Mais il y a plus. C’est que, dans son esprit, « établir l’existence d’une tradition démocratique propre au Québec français » (p. 47) allait permettre une véritable « décolonisation mentale » (p. 6). C’est précisément là que l’historien tente de rejoindre le citoyen. En se découvrant un autre passé que celui de la « Grande noirceur », en prenant toute la mesure des riches débats politiques qui avaient eu cours ici, en comprenant que de grands personnages avaient défendu l’idéal de la liberté, les Québécois pourront assumer plus sereinement un passé qui passe mal, encore aujourd’hui, et ainsi « universaliser leur spécificité ». De la même manière, Yvan Lamonde a fait le pari qu’en analysant les multiples influences qui avaient fait le Québec, en montrant que l’apport de la France ou de Rome devait être relativisé par rapport à celui de la Grande-Bretagne ou des États-Unis, il amènerait les Québécois à porter un regard décomplexé sur eux-mêmes et à mieux saisir toute la richesse d’une « identité décolonisée » (p. 118).

Le pari est ambitieux et tout à fait noble, même si on peut discuter certaines thèses avancées par Yvan Lamonde.
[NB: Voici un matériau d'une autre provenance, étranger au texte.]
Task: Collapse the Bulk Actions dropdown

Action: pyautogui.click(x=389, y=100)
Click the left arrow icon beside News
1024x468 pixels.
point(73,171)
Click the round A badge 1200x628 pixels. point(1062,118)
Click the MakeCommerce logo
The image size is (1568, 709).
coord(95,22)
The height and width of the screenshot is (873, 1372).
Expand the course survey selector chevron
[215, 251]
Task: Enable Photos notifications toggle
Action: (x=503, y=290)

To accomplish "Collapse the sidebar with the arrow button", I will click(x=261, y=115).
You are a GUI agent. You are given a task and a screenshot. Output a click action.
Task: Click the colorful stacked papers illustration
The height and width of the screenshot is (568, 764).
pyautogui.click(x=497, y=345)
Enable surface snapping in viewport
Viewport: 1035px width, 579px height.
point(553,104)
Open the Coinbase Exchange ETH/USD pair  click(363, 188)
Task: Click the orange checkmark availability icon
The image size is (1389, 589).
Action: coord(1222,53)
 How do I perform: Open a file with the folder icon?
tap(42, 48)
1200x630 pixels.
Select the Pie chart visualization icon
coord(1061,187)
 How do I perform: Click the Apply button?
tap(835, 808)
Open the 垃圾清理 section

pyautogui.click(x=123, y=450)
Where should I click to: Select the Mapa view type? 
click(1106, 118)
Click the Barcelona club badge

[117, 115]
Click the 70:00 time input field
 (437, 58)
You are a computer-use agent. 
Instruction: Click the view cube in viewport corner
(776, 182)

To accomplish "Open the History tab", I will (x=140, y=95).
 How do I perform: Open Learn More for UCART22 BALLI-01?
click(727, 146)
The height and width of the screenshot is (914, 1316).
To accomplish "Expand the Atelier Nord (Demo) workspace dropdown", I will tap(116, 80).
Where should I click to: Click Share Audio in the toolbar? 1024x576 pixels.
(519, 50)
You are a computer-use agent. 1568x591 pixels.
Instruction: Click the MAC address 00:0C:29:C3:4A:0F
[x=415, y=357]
Par exemple, l’historien établit un lien intéressant mais discutable entre laïcité et émancipation. Acquis fragile, la laïcité serait selon lui le « versant ensoleillé de la Révolution tranquille » (p. 66). Pour s’émanciper du Canada, il aurait donc fallu suivre la ligne du RIN et rompre plus vigoureusement avec le passé catholique du Québec. Une thèse un peu paradoxale quand on sait à quel point les militants du RIN, recrutés en grande partie au sein de la génération des baby-boomers, ont carburé au mythe de la « Grande noirceur » auquel Lamonde souhaite pourtant s’attaquer dans cette autobiographie. Aussi, on regrette qu’Yvan Lamonde n’ait pas tenu compte des travaux récents sur le personnalisme chrétien lorsqu’il aborde le rapport au temps chez Pierre Vadeboncoeur et Fernand Dumont. Dans cette même section, sa présentation du rapport au temps de la « Génération X » aurait mérité un meilleur développement. Enfin, Yvan Lamonde semble reprendre le schéma dualiste de son mentor Philippe Sylvain selon lequel le Canada français aurait été déchiré en deux camps irréconciliables à partir des années 1840 : en gros, celui des modernistes libéraux et celui des réactionnaires ultramontains. Les nombreux travaux sur la « société libérale » montrent pourtant qu’entre ces deux camps, il y eut beaucoup plus de dénominateurs communs qu’on ne l’a longtemps cru. J’ajoute que les travaux de Pierre Trépanier sur le traditionalisme tendent à montrer que les penseurs de cette mouvance cherchaient moins à contrecarrer la modernité qu’à en proposer une vision alternative. Que ce modernisme conservateur ait accordé une place prépondérante au groupe, cela va de soi. Le XXe siècle montre cependant que bien des avant-gardes politiques et culturelles se préoccupèrent bien peu du « moi » libéral que l’historien place au centre de son analyse de la modernité.

Ces quelques commentaires critiques ne doivent surtout pas ralentir le lecteur. Au final, nous avons droit au fascinant condensé d’un long travail de recherche et de réflexions qui nous permet de suivre une quête intellectuelle tout à fait personnelle. Cette quête aura permis au citoyen Lamonde, et à ses lecteurs, de mieux comprendre le cheminement parfois tortueux des Canadiens français devenus Québécois. Toute personne qui songerait à entreprendre un doctorat en histoire ou en sciences sociales devrait lire ce livre.